Even sadder is that so many within America's intelligence community miss the Cold War as much as the Russians. An entire generation of our own Cold Warriors had nothing to do after 1990, which was okay by most of the world since the Cold War scared the crap out of everybody and gave our CIA license to do the most abominable things in small nations all over the globe.

Not that our "Russian experts" were any good. The fall of the Soviet union was as much of a surprise to them as it was to the rest of the world. You'd think that all the thousands of people trained to speak Russian and know everything there is to know about the Soviet Union would at least have a clue that the whole thing was about to go kablooey? The answer to that one is "no" and they read about it in the papers like the rest of us.

Like their former-and hopefully-future nemeses in the KGB, our own Cold Warriors have now attained high rank through the merit of just being there and their mindset still informs the America intelligence community. Is it any wonder that a grubby bum in robes has eluded them by not playing by Cold War rules and hiding in caves in South Asia? Osama bin Laden has read all the Ludlum novels and wisely stays out of Prague and East Berlin.

And like most generals, our espionage leaders are fighting the last war, and this "Russian Spy Ring" vindicates that in their minds. We can look forward to more years of fighting the wrong wars with the wrong tactics. What will become of their new trophies, these Soccer Mom spies?

Who cares? They've already done enough damage, although not the sort their Russian handlers had in mind. America is unchanged by their feeble efforts, and more's the pity since we need a complete overhaul of our intelligence agencies and their priorities. The last thing we need is a huge splashy "Red Menace" spy trial to take our eye off the terror ball.

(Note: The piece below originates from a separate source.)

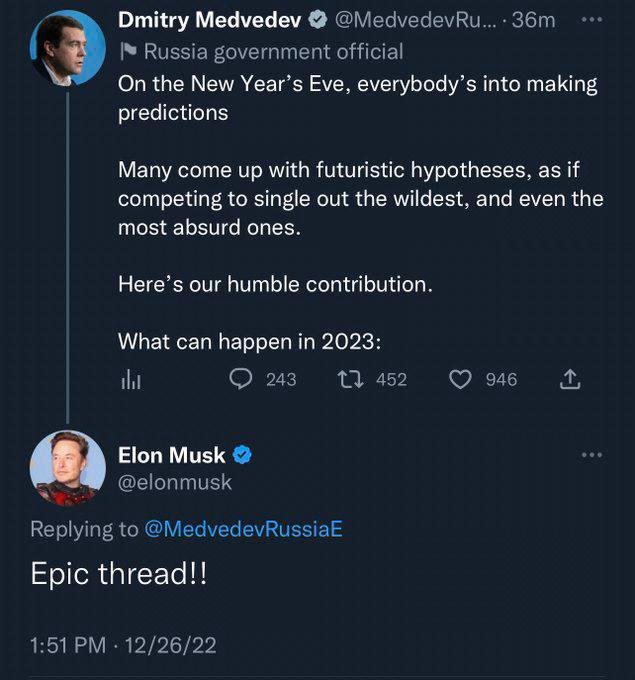
Task: Open more options on Elon Musk's reply
Action: point(592,455)
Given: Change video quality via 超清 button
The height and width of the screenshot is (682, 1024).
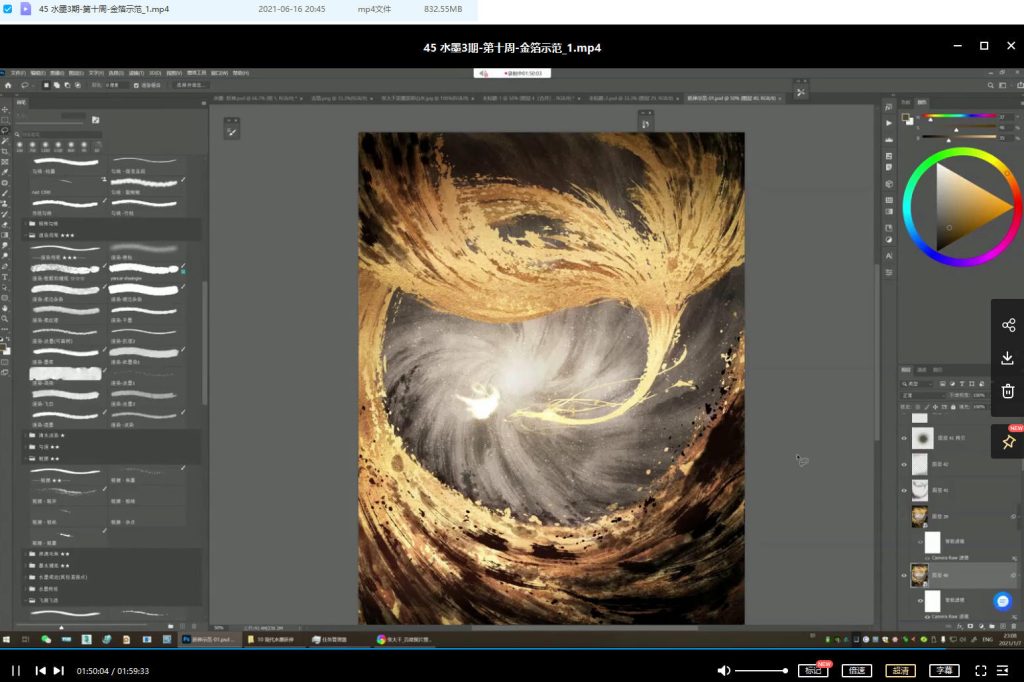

This is not the 1950s, it's the 21st century. Let's hope our president doesn't let our intelligence agencies get carried away with themselves and forget about bin Laden and his not-so-merry men, who, by the way, are feeling so comfortable that they have launched their own magazine to promote world-wide jihad. That should be interesting, as in horrifying interesting.

Probably the worst thing you can do to these spies is deport them, see if they can get hold of the spacious homes, minivans, iPads and the sheer American convenience of living in modern Russia. Those things are not for the Communist Party elite anymore, but the wheeler dealers in the private sector. The rest of Russia drinks plenty of vodka to ease the sting of getting screwed again by their latest Tsars.

Judging from their lack of initiative as spies, these mole couples are not exactly equipped to compete with the new Russian aristocracy of hustlers, mobsters and government-connected industrialists. There's no place in today's Russia for such people.

Thanks to them, however, there is a place again for American Cold Warriors and their legacy of psychotic, clandestine "black ops" that have caused so much misery. Way to go, Coneheads! Let's hope they like vodka and standing in line dreaming about that worldwide worker's paradise they were pretending to implement.